[Stored data]
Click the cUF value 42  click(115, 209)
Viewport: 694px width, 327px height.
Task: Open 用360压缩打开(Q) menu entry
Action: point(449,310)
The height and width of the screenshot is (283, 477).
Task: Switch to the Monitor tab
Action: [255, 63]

=== The task ===
Restate each record exactly as written.

=== Answer to this problem ===
Click the cUF value 42  click(115, 209)
Viewport: 694px width, 327px height.
Task: Open 用360压缩打开(Q) menu entry
Action: point(449,310)
The height and width of the screenshot is (283, 477).
Task: Switch to the Monitor tab
Action: [255, 63]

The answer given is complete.